(Records from a data collection)

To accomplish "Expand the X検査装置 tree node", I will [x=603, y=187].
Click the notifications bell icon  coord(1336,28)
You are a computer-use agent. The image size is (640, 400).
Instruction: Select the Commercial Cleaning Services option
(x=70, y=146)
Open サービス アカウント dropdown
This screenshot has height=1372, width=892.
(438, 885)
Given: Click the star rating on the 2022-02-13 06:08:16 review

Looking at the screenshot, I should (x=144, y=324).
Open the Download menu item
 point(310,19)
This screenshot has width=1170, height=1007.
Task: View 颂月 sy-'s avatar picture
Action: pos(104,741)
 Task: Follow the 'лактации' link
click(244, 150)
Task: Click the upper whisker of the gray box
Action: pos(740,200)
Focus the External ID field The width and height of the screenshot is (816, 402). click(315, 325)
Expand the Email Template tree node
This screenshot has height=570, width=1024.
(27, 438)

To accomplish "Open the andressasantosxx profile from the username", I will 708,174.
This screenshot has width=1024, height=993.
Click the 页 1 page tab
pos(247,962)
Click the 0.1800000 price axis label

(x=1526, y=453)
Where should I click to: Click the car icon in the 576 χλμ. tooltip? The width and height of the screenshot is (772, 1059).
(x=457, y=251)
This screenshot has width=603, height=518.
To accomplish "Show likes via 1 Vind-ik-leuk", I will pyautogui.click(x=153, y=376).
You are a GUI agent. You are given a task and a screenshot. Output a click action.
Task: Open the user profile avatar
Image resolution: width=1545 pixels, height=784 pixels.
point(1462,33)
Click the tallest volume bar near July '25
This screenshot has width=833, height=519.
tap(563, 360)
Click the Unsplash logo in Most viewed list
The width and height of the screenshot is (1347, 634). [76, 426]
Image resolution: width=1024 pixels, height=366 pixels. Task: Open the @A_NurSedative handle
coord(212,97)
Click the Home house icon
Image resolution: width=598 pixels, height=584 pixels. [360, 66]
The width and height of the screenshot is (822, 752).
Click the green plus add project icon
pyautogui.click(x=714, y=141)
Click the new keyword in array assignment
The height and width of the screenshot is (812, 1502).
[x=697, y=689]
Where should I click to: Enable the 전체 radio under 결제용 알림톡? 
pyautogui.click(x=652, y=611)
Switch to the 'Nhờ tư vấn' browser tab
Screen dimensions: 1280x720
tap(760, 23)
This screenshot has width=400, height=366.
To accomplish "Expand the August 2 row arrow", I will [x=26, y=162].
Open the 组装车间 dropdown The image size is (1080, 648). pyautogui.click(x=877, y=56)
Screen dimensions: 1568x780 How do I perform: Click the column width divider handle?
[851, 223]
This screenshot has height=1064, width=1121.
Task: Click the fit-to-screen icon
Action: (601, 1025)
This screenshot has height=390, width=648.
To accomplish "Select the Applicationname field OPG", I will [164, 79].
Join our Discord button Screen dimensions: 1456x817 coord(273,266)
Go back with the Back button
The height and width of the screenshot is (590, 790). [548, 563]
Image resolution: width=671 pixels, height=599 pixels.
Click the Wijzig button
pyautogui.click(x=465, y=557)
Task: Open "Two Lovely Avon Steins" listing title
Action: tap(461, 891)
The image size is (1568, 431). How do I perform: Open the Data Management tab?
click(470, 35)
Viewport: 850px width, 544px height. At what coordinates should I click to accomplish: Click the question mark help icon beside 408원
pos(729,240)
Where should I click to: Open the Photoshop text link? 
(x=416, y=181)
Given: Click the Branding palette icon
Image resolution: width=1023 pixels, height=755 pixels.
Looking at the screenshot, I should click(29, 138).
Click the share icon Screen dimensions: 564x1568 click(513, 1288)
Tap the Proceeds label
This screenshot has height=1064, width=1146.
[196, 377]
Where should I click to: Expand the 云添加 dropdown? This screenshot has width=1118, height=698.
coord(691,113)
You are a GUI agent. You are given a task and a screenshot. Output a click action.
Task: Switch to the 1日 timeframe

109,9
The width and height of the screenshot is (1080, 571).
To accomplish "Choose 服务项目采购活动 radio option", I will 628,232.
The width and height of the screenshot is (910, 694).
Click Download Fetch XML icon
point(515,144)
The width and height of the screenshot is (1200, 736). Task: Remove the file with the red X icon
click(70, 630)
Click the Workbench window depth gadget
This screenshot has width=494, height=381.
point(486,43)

Description of the task:
Look for the string "field" in the records, and copy every line where it is found.

Exercise response:
Focus the External ID field The width and height of the screenshot is (816, 402). click(315, 325)
To accomplish "Select the Applicationname field OPG", I will [164, 79].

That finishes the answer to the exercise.